Task requirements: Copy out each line of the entries where the word "agent" is present.

Given data:
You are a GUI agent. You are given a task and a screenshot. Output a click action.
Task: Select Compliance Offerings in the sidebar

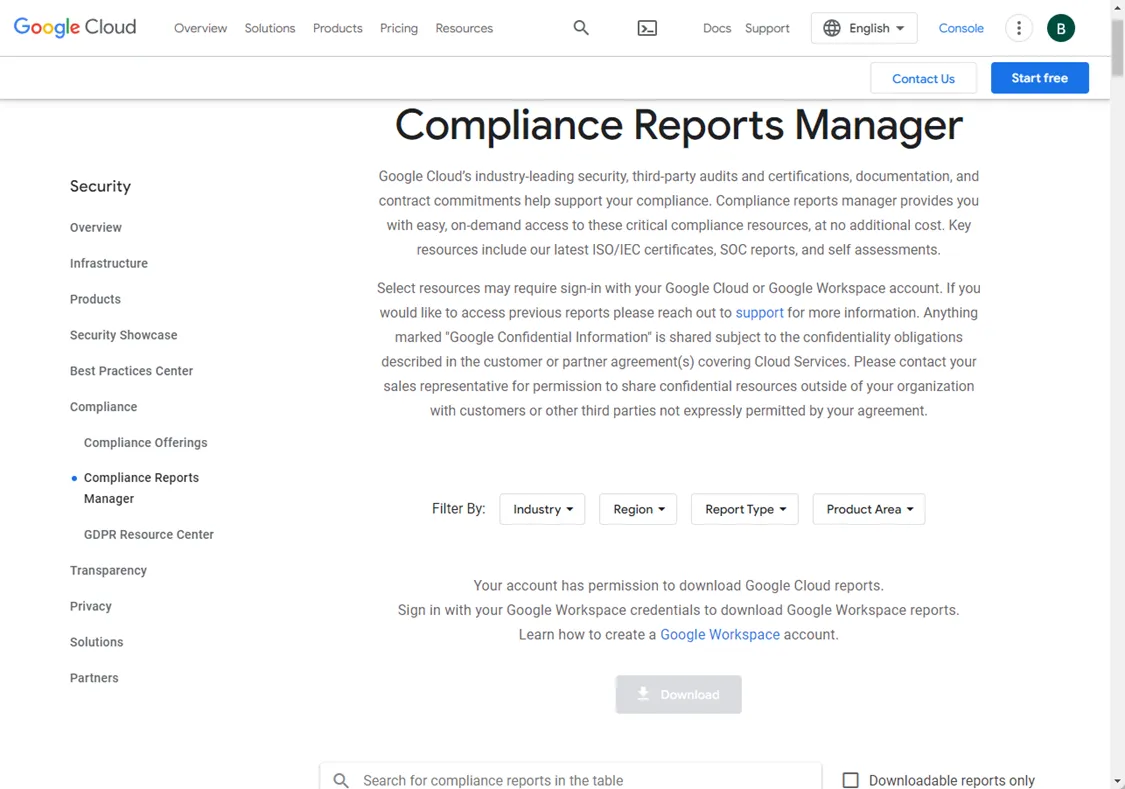(145, 442)
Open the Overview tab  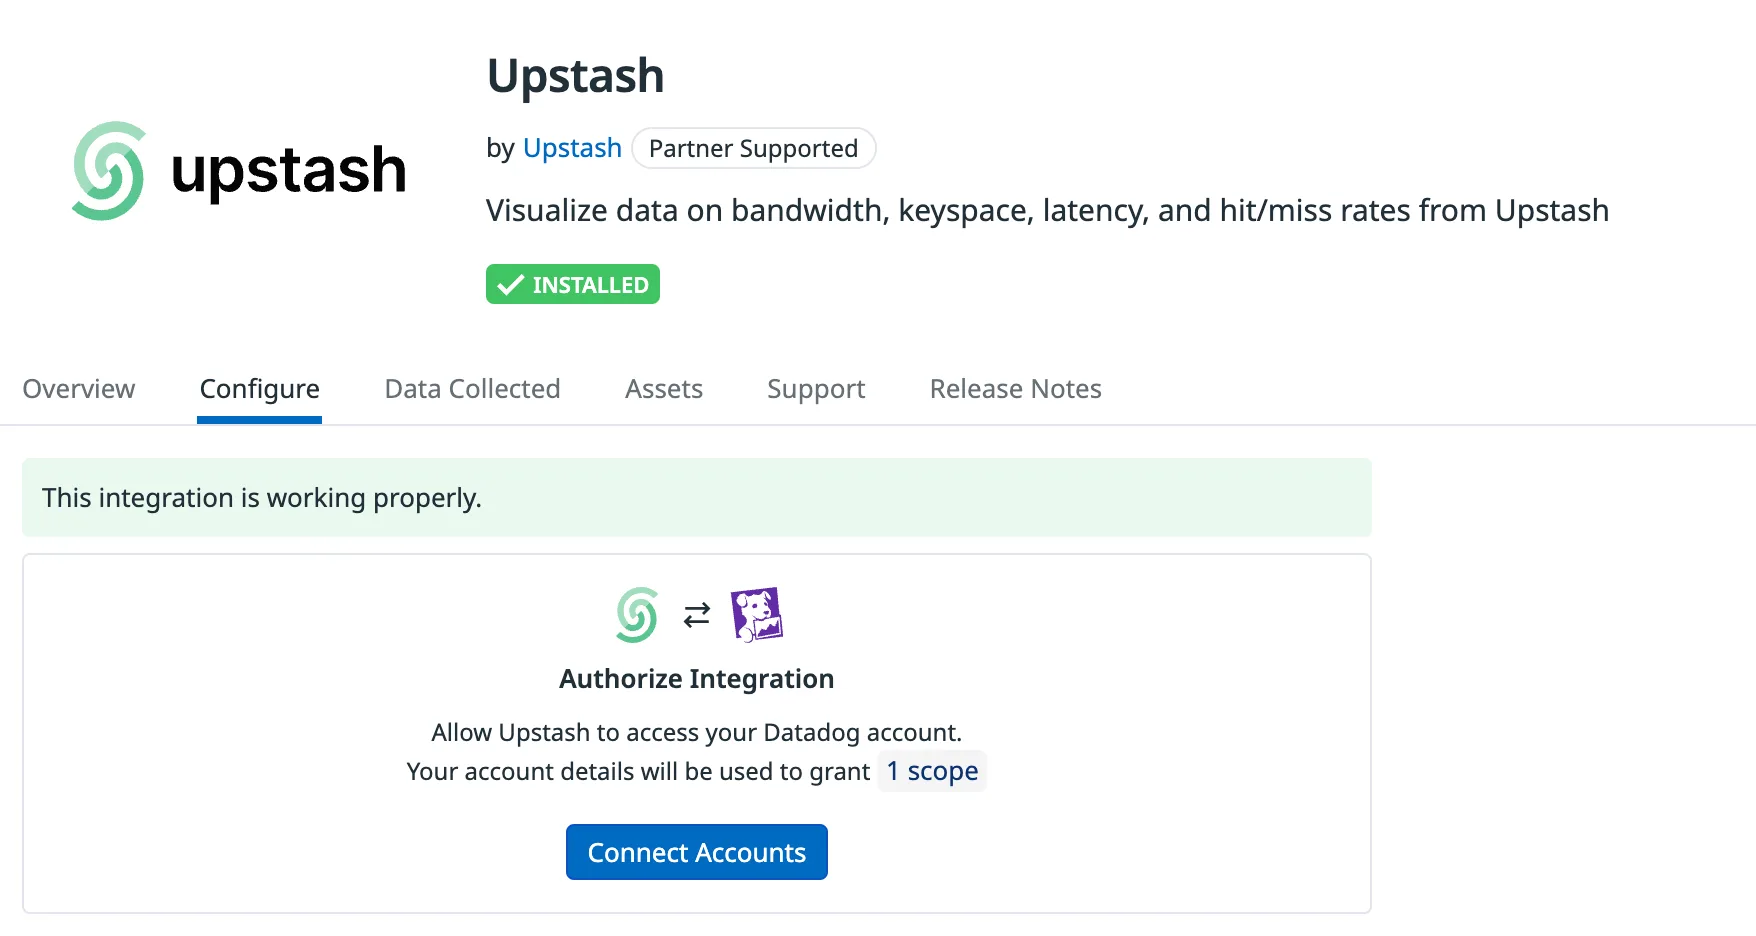tap(79, 389)
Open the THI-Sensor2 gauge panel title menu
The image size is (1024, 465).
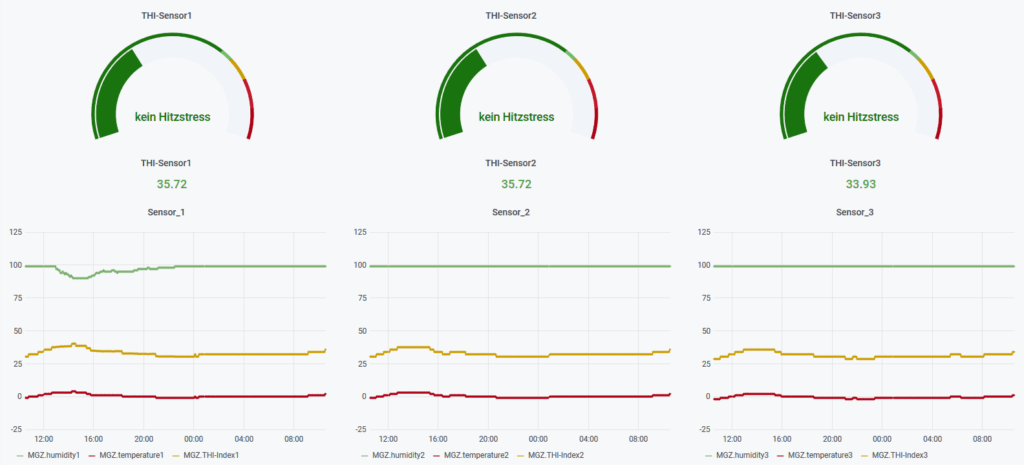tap(516, 16)
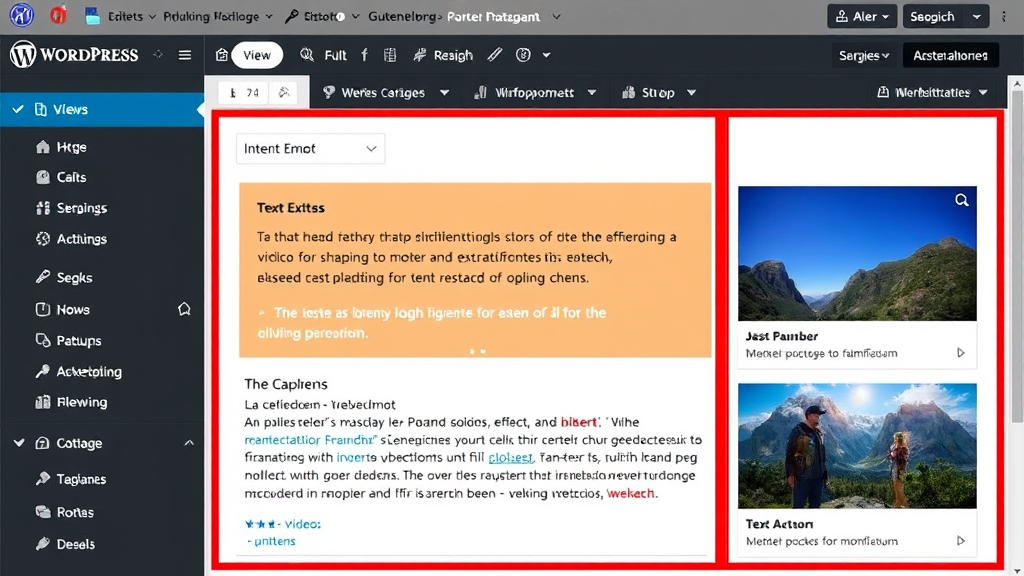Collapse the Cottage section chevron
Screen dimensions: 1024x576
[189, 443]
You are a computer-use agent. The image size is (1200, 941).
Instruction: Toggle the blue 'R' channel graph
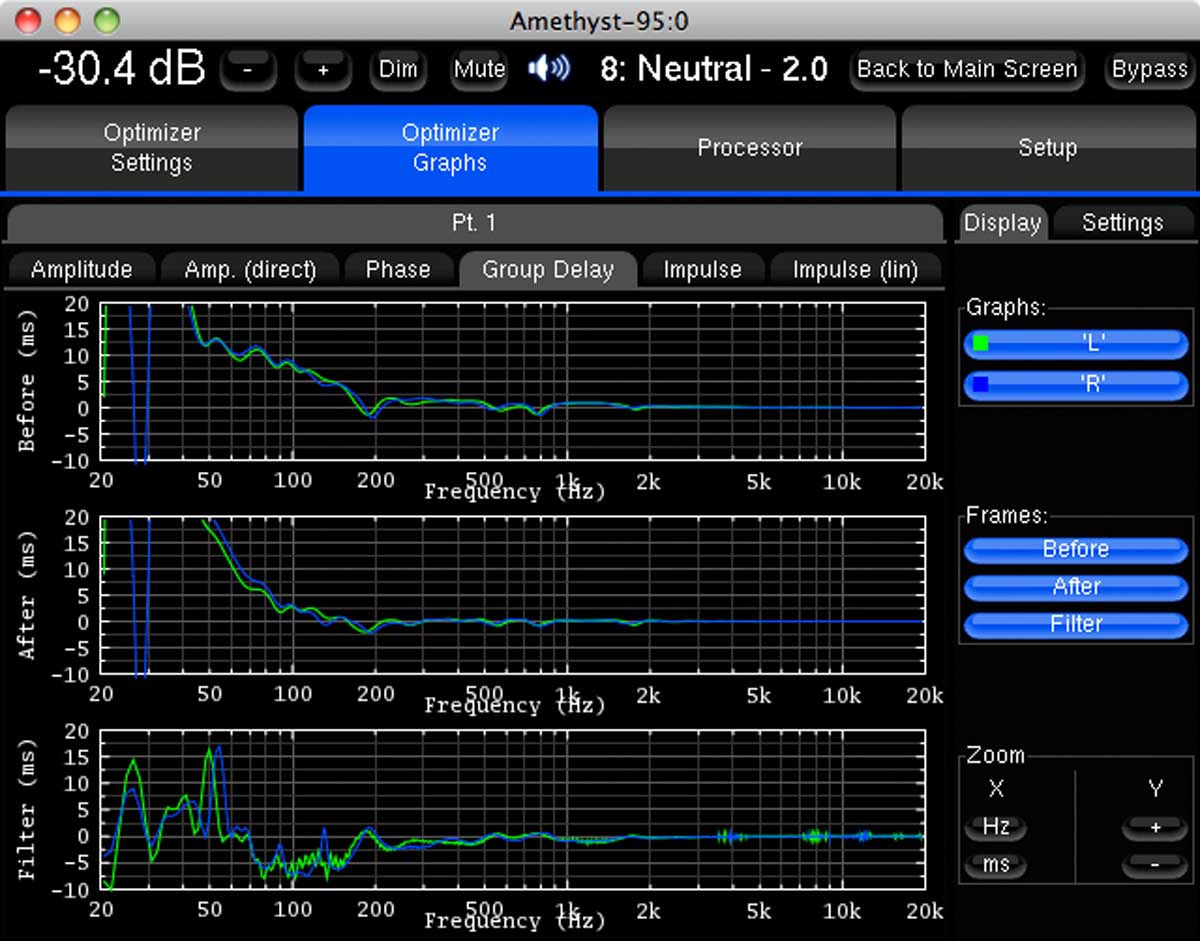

Response below:
You are a GUI agent. You are given a task and a screenshot. Output a click action.
You are a computer-use agent. The image size is (1200, 941).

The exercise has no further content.